SM New York - Wholesale Division

         The Company's SM New York Wholesale Division ("SMNY") began shipping
for the first time in the fourth quarter of 2005 and generated sales of
$1,576,000. SMNY(TM) is geared for young women ages 13 to 20 and is an "opening
price point" brand that is currently being sold at Federated Department Stores
and mid-tier department stores.

Diva Acquisition Corp. - Steven(R) Wholesale Division

         Diva Acquisition Corp. ("Steven(R)") designs and markets women's
fashion footwear under the Steven(R) trademark through major department and
better footwear specialty stores and two (2) Company-owned retail shoe stores
located in New York City and Miami. Priced a tier above the Steve Madden(R)
brand, Steven(R) products are designed to appeal principally to fashion
conscious women, ages 26 to 45, who shop at department stores and footwear
boutiques. Steven(R) generated net sales of $16,453,000 for the year ended
December 31, 2005, or approximately 4% of the Company's total net sales.
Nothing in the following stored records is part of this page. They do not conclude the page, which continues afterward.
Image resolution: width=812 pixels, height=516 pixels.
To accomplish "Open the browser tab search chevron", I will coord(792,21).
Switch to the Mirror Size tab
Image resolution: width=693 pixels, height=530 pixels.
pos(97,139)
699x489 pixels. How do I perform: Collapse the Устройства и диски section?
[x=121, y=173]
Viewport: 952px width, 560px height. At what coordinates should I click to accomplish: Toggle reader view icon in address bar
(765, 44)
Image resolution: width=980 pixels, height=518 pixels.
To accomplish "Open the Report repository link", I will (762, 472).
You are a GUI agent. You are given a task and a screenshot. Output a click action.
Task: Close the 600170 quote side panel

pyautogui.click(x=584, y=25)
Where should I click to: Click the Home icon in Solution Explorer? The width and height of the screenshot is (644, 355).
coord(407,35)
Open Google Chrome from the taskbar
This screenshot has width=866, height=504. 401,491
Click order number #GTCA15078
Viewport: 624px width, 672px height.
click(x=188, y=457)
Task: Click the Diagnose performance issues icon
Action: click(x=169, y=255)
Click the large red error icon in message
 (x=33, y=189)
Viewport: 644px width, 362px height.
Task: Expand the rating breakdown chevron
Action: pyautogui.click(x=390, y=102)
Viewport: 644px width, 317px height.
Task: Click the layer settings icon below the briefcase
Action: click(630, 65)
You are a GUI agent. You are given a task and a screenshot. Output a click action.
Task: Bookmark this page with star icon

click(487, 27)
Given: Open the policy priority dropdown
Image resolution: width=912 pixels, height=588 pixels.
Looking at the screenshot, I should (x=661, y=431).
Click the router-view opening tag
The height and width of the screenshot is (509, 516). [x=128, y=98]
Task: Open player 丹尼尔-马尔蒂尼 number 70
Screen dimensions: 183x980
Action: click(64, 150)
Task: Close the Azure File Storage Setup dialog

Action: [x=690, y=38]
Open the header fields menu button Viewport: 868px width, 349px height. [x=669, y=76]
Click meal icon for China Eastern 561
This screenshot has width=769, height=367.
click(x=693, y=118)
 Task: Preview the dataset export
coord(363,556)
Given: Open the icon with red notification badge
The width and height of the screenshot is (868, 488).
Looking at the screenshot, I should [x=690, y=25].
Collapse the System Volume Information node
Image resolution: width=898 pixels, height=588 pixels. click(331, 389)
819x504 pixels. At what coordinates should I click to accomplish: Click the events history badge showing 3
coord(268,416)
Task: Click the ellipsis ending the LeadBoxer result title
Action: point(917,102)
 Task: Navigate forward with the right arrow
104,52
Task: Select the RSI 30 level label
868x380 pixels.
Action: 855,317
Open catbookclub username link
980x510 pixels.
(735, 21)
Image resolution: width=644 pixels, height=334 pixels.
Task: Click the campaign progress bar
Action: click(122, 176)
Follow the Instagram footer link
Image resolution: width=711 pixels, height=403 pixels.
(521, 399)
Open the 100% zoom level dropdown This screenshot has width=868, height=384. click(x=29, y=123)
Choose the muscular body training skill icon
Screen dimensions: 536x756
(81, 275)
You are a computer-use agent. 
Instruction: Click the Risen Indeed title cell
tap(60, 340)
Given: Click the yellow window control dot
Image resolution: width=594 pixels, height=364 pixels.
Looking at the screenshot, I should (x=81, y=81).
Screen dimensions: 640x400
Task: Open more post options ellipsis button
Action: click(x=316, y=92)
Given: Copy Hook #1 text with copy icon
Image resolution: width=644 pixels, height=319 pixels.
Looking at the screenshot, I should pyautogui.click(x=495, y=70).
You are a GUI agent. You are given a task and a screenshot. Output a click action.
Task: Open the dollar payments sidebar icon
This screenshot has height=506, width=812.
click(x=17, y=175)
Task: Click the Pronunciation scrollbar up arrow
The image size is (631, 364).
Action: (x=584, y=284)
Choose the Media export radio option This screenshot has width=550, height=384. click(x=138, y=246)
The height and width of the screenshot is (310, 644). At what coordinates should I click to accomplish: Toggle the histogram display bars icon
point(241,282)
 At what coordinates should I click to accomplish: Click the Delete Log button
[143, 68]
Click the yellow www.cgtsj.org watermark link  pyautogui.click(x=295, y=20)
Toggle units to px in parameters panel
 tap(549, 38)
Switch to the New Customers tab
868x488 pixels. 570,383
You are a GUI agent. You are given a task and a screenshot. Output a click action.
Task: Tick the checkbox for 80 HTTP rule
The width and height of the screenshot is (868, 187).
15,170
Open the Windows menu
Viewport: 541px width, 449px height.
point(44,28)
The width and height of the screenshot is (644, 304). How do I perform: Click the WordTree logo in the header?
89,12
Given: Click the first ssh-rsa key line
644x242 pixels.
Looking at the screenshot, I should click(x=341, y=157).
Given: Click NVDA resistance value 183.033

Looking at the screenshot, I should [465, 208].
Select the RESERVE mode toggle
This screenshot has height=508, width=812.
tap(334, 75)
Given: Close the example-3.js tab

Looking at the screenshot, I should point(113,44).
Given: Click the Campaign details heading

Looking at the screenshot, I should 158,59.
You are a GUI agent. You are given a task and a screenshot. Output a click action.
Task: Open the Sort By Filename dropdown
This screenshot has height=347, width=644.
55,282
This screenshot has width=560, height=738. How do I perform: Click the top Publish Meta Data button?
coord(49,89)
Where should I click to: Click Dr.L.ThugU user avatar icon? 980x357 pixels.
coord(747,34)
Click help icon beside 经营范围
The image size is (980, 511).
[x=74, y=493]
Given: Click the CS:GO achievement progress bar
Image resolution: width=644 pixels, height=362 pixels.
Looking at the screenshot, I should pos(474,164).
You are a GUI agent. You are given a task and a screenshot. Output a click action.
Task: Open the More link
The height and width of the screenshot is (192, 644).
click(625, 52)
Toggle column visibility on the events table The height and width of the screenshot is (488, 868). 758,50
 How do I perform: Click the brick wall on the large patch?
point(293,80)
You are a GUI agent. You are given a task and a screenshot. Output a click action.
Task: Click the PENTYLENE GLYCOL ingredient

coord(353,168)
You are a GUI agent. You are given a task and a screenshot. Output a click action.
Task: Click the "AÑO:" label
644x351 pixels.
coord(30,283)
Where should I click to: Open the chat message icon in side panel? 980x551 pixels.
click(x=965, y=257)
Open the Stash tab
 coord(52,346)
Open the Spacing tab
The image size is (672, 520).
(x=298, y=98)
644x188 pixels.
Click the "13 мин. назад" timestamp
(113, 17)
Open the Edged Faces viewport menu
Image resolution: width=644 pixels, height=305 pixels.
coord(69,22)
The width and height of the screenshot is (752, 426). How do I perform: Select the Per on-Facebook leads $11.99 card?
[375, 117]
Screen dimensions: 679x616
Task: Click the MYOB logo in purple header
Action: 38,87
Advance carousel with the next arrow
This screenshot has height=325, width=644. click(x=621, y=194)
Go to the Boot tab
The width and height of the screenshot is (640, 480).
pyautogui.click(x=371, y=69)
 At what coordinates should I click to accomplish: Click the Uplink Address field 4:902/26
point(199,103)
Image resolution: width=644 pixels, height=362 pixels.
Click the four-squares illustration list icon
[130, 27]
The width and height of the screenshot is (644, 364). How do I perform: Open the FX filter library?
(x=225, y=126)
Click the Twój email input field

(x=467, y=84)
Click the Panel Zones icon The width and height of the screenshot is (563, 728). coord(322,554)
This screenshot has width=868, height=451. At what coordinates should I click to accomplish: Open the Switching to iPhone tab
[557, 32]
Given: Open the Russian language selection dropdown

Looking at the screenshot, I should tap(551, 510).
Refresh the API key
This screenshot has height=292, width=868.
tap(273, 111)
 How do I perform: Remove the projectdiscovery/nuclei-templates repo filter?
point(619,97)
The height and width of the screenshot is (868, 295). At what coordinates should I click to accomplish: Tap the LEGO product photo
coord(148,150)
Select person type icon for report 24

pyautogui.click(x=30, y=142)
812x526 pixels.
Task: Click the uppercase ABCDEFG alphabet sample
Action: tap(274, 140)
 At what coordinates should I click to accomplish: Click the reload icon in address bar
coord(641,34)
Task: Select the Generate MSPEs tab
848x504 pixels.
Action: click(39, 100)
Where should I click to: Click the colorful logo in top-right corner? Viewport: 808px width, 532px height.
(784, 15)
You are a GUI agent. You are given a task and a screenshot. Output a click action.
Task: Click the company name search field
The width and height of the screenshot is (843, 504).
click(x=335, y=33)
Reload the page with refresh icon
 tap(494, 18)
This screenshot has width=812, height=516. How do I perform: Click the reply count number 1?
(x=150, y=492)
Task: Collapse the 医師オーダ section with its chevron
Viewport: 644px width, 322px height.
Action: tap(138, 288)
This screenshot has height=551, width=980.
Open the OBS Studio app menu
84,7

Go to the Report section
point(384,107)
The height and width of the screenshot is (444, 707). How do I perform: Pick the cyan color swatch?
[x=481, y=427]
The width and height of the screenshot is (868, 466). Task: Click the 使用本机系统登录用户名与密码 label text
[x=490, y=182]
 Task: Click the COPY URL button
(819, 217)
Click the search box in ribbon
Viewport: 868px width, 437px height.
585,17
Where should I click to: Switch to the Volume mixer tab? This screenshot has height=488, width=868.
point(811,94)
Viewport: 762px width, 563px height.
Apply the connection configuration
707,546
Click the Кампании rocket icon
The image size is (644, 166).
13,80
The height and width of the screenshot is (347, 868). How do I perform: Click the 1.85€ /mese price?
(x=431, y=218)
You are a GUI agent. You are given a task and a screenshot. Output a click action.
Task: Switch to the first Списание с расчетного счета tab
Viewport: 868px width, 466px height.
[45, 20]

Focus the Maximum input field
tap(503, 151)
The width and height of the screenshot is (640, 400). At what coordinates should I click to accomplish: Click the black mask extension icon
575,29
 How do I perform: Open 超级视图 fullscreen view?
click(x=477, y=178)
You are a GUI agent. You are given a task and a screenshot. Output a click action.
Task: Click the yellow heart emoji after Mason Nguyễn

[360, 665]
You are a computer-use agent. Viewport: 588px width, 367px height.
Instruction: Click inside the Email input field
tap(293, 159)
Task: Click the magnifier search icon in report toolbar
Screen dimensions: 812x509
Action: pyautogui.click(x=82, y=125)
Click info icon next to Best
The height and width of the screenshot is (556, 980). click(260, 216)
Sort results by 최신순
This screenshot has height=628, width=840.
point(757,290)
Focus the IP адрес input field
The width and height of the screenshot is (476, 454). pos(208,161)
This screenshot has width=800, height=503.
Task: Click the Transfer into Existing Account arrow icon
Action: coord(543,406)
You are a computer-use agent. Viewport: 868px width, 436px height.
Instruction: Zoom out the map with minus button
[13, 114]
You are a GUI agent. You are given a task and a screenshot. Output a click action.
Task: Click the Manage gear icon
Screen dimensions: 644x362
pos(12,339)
Stevies Inc. - Wholesale Division

         The Company's Stevies(R) Wholesale Division ("Stevies(R)") designs,
produces, sources, sells and markets footwear for girls to major department
stores, better specialty stores and shoe stores throughout the United States.

                                       2


Stevies(R) generated net sales of $7,886,000 for the year ended December 31,
2005, or approximately 2% of the Company's total net sales. Stevies(R) products
are marketed through department stores, such as Federated Department Stores,
Belk and Limited Too, as well as independent children's stores throughout the
country.

Unionbay Men's Footwear Wholesale Division

         Pursuant to the Company's license agreement with Seattle Pacific
Industries, Inc., the Company has the right to use the Unionbay(R) trademark in
connection with the sale and marketing of footwear for men and boys. Unionbay(R)
is known for casual apparel in the young men's, junior's and children's
marketplace and is distributed nationally through department and specialty
stores. The Company's Unionbay(R) Wholesale Division ("Unionbay") generated net
sales of $726,000 for the year ended December 31, 2005, or under 1% of the
Company's total net sales.

Steven Madden Retail, Inc. - Retail Division

         As of December 31, 2005, the Company owned and operated 94 retail shoe
stores under the Steve Madden(R) name, two (2) under the Steven(R) name, one (1)
outlet store under the Shoe Biz name and one (1) Internet store (through the
www.stevemadden.com website). In 2005, the Company opened twelve (12) new stores
and closed five (5) under-performing stores. Most of the Steve Madden stores are
located in major shopping malls in Alabama, Arizona, California, Colorado,
Connecticut, Delaware, Florida, Georgia, Illinois, Kansas, Louisiana, Maryland,
Massachusetts, Michigan, Minnesota, Missouri, Nevada, New Jersey, New York,
North Carolina, Ohio, Pennsylvania, Puerto Rico, Rhode Island, Texas, Virginia,
Wisconsin and the District of Columbia. The retail stores generated annual sales
in excess of $771 per square foot. Sales are primarily from the sale of the
Company's Steve Madden(R) product line. Comparative store sales (sales of those
stores that were open for all of 2005 and 2004) increased 5% in 2005 compared to
2004. Net sales for the retail division were $121,511,000 for 2005. Net sales
from the Retail Division for the year ended December 31, 2005 were approximately
32% of the Company's total net sales.

         The Company believes that the retail division will continue to enhance
overall sales and profits of the Company while building equity in the Steve
Madden brand. The Company plans to add eight to ten (8 - 10) new retail stores
during 2006. The expansion of the retail division enables the Company to test
and react to new products and classifications which, in turn, strengthens the
product development efforts of the Steve Madden wholesale division.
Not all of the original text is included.